JASON: And this is all free. Everything we did today is free. Am I on a free trial or anything like that?
AISHA: Yes, so at the free tier, you get a thousand gigs of data ingest.
JASON: Okay. It looks like 100 gigs.
AISHA: I definitely said a thousand. It's a hundred. It's a hundred gigs for a month of data ingest. And one full account. So
JASON: Everybody go load the site. It's deployed. But yeah, so we can all go sign up. Let's see. That one worked. So we can all sign up. We get 100 gigabytes a month of data ingest, which is quite a bit, if you're like one site, all those sorts of things. That's free forever. That's not like a --
JASON: Love it. You'll note I didn't have to put in a credit card to get this. It's just working. Now that I've got this, I have my browser data. I'm going to go and look at -- no, not here. Or wait, I want to keep that open. I want to look here and go to my dashboards and browser. And I have a site. So here's Learn With Jason Gatsby. As we start looking in, we've immediately got core web vitals and averages in 95th percentile. We have initial page load. Is everybody out here loading this site, clicking around so we can get all the data we want? Poke at these and get some data loaded in here so that we can actually get this data. First input delay, 7 milliseconds. These are all green. These are good things. Pretty decent amounts of data. We can kind of see what's going on, front end versus back end.
AISHA: And these are what we think are going to be useful to most people. You can play around. Make your own dashboards.
JASON: And is this realtime? I was refreshing. Did I have to?
AISHA: You know what, I don't know. It is realtime. I want to say that it's realtime, but I flit around so much. When I demo. I was like, I've never just sat and looked at it.
JASON: So we've got data coming in as people are loading. This is super useful information to be able to just see what's happening on our site. We could put this up, if we were in an office, on a TV. Did anything go red? Everybody panic. You don't have a TV in the office? That's fine. Set up alert thresholds. But with that, we are out of time. Is there anywhere else? So we know trynewrelic.com/gatsby. So let me reshare that. Try it out. Anywhere else people should go?
AISHA: Yeah, so we also stream on Twitch. We are new_ relic on Twitch. I'm AishaCodes on Twitch and Aisha Blake everywhere else. We'll also be at CascadiaJS and Ruby Con coming up. Swing by the booth, come and hang out.
JASON: Let me drop all of these in here for everybody so you can see those. Then CascadiaJS is coming up.
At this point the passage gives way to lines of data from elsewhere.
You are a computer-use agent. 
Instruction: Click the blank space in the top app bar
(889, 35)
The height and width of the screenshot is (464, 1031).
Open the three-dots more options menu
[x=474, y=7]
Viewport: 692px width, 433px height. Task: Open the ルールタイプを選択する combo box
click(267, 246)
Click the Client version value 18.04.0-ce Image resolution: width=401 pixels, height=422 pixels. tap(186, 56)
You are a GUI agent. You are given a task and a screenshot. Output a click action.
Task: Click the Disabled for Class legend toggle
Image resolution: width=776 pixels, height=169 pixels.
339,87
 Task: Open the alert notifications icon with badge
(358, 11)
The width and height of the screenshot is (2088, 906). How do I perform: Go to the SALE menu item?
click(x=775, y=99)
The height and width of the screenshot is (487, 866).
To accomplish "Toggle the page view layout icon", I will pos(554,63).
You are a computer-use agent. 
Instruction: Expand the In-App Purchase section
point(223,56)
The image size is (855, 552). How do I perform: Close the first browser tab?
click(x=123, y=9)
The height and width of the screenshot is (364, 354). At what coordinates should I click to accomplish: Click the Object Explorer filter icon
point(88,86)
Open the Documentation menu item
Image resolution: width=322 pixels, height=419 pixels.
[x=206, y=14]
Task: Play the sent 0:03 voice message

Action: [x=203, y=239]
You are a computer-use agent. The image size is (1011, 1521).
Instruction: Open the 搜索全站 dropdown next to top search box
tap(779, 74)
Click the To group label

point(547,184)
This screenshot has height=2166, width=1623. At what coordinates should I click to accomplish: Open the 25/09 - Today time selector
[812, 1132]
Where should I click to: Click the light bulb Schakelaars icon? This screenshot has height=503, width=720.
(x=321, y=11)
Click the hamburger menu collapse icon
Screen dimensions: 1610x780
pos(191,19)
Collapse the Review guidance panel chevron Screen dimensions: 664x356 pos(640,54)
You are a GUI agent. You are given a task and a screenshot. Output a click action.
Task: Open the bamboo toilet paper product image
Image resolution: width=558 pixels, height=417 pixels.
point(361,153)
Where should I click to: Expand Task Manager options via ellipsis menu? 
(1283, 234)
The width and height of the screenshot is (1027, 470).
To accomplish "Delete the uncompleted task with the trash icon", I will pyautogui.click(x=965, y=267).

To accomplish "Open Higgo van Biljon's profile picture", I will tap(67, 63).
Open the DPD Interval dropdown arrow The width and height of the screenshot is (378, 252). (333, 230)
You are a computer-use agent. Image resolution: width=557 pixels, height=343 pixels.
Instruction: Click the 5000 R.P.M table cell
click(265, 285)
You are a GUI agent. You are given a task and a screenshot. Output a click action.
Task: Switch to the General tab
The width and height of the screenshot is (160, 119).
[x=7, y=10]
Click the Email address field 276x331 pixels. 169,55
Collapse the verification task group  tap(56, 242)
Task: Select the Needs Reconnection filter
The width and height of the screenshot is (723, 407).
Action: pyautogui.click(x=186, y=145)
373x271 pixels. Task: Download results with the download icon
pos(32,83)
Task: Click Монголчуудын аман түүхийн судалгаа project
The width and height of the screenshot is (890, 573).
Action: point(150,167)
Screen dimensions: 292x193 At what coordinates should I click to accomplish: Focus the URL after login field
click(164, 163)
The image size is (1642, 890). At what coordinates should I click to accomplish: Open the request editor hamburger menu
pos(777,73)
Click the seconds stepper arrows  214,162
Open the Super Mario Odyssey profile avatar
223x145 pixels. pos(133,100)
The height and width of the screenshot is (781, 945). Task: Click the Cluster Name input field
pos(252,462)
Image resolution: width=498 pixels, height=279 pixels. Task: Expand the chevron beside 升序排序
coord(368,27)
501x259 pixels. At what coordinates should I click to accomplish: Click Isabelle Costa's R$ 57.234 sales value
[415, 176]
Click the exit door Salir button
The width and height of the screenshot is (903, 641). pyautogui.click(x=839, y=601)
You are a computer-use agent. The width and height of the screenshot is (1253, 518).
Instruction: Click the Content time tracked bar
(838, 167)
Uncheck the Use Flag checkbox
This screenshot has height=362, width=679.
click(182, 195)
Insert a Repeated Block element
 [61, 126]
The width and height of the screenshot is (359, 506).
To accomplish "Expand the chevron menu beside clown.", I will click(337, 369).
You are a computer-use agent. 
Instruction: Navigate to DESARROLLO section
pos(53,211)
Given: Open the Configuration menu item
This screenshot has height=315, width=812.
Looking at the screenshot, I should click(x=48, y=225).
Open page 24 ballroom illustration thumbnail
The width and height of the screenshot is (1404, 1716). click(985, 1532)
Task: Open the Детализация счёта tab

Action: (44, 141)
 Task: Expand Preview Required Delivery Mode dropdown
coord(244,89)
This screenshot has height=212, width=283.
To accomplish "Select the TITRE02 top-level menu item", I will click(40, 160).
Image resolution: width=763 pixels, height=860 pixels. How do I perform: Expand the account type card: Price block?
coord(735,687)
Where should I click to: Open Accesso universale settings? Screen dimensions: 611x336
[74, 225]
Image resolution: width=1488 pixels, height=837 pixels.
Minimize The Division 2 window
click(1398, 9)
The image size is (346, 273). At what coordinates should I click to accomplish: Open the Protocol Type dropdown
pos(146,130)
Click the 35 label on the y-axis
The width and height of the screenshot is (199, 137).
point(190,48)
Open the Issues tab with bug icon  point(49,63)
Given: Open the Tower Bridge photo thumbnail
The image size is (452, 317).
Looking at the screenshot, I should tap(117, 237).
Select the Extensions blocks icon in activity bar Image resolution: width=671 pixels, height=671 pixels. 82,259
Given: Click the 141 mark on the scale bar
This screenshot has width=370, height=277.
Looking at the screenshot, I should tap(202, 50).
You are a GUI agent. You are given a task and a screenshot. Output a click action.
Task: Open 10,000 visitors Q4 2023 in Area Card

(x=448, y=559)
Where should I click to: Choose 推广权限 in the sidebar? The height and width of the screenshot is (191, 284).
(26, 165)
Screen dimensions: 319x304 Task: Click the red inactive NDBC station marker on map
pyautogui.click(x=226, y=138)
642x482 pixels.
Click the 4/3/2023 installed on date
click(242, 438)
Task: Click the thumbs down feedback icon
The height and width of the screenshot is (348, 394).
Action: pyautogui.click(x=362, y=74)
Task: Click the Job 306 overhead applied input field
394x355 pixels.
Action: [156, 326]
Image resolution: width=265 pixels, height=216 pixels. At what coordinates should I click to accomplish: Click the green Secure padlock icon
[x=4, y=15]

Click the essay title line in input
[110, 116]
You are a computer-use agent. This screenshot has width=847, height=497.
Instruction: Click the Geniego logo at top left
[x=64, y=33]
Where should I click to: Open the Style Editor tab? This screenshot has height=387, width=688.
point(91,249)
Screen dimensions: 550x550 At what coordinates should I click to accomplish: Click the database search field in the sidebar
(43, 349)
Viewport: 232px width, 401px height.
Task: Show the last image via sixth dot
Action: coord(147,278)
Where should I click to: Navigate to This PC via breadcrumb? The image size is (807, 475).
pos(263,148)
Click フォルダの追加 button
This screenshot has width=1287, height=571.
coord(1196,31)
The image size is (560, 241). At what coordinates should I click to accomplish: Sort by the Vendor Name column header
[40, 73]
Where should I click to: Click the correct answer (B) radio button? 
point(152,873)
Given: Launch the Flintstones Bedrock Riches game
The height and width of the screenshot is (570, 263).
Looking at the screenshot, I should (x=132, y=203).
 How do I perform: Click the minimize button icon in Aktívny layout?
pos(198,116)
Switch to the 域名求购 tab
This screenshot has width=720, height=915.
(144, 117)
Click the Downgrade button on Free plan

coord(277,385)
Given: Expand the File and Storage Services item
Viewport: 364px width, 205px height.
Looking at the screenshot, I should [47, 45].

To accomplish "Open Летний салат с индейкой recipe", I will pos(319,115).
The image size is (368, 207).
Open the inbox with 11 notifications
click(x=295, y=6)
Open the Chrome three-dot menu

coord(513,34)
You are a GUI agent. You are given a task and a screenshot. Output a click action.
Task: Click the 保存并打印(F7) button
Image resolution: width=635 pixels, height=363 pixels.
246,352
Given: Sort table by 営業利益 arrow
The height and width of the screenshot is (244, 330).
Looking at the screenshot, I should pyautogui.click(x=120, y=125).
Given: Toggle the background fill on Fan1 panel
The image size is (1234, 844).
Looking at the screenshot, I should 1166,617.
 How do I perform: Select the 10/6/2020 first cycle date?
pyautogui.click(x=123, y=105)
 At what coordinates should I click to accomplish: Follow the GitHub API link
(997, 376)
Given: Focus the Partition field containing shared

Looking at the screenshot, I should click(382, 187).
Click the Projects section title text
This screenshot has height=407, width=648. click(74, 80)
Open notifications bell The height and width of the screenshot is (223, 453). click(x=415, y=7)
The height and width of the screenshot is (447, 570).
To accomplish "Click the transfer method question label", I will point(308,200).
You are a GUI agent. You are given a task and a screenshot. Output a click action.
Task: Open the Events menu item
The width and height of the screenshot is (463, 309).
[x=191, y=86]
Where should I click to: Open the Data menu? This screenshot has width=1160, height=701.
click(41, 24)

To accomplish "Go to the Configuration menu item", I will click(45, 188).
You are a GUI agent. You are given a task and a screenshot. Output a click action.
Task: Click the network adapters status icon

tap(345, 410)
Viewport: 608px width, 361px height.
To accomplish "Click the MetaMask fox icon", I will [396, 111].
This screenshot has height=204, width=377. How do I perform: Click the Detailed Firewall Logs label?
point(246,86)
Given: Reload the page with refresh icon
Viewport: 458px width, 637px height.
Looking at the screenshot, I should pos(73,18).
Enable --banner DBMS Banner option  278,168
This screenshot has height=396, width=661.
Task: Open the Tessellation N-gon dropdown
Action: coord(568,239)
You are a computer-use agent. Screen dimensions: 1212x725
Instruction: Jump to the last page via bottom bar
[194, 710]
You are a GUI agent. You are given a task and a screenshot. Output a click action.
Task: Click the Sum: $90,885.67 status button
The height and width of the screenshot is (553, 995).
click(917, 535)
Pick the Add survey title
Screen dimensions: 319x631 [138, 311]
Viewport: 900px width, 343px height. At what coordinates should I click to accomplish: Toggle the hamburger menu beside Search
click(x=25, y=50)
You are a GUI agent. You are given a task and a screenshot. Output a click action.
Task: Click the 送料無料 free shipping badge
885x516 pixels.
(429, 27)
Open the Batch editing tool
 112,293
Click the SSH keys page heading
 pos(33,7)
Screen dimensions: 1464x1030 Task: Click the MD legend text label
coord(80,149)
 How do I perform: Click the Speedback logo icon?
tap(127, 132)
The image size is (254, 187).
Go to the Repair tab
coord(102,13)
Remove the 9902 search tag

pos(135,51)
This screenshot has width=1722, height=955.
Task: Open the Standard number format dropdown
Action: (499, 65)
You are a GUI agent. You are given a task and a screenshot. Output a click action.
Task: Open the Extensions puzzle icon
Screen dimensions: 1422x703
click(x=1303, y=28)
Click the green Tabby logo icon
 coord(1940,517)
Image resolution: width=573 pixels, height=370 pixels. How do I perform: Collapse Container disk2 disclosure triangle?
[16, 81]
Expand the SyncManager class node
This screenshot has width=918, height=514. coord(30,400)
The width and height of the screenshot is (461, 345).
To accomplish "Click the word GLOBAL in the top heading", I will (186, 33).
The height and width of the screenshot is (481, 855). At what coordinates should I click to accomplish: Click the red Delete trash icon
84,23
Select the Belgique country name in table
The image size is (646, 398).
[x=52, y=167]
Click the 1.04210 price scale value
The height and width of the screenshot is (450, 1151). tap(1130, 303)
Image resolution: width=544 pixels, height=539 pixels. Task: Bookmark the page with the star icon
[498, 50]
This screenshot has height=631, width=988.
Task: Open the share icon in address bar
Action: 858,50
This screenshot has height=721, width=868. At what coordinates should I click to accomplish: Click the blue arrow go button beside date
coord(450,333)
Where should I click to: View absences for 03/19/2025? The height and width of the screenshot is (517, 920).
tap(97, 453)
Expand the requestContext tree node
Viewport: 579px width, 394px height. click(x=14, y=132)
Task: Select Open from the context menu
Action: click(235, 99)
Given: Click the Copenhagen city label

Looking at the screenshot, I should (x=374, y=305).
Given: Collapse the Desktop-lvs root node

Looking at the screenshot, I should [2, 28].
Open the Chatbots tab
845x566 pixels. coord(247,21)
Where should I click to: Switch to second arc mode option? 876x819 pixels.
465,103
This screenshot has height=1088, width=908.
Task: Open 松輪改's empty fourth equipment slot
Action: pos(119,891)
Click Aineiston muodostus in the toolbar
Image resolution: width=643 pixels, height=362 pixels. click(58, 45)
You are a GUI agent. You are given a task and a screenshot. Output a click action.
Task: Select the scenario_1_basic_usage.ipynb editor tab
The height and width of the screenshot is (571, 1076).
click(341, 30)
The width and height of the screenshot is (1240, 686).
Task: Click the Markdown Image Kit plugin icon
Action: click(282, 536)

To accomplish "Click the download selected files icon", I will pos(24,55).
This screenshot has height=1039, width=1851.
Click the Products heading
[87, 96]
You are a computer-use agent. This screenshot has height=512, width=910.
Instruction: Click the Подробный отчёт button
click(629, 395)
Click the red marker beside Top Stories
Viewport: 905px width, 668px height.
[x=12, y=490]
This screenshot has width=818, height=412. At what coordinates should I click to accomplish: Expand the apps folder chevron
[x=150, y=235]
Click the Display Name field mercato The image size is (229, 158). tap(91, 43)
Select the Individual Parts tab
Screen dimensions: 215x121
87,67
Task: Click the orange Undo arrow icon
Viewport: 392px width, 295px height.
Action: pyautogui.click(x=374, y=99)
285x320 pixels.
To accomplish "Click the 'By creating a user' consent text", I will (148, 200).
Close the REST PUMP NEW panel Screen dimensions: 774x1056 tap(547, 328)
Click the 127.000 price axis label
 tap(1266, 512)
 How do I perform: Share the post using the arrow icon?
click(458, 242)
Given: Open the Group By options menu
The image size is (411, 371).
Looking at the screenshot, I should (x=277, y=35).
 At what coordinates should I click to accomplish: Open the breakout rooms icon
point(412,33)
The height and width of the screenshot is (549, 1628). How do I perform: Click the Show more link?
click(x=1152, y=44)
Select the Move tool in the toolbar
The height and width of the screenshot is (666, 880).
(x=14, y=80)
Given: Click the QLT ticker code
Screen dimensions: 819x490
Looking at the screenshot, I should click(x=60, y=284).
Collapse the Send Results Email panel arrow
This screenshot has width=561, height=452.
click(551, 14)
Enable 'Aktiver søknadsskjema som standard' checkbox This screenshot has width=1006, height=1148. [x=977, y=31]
So you can still get tickets to that, it looks like. And yeah, look for some definite IRL tweets of me and Aisha hanging out because she's coming to Portland.
AISHA: Yep, we're going to be three weeks in a row.
JASON: Absolutely. We're going for the high score here. All right, y'all. So this show, like every show, has been live captioned. We've had Rachel from White Coat Captioning here with us all day. Thank you so much, Rachel. That's made possible by our sponsors, Netlify, Fauna, Auth0, all kicking in to make this show more accessible to more people. Means a lot to me. I hope it means a lot to you. While you're checking out things on the site, look at the schedule because we are just packed, jam-packed with amazing content. I think we might even have one on Tuesday that I just forgot to list. So, sorry. We'll get there. We're doing distributed databases on the Jamstack. That's going to be super cool. We're going to get into progressive web apps, Chakra UI. We're going to do Svelte Site with Auth0. Some CSS wonkery. It's going to be an absolute blast. Make sure you head over, click this add on Google Calendar, follow on Twitch, all those things so you don't miss these episodes because they're going to be a blast. Aisha, you can follow Aisha on twitter.com/AishaBlake. Go and do that. Any parting words for everybody?
AISHA: No, just thank y'all so much for hanging out with us and learning a little bit more about observability. And why it's important.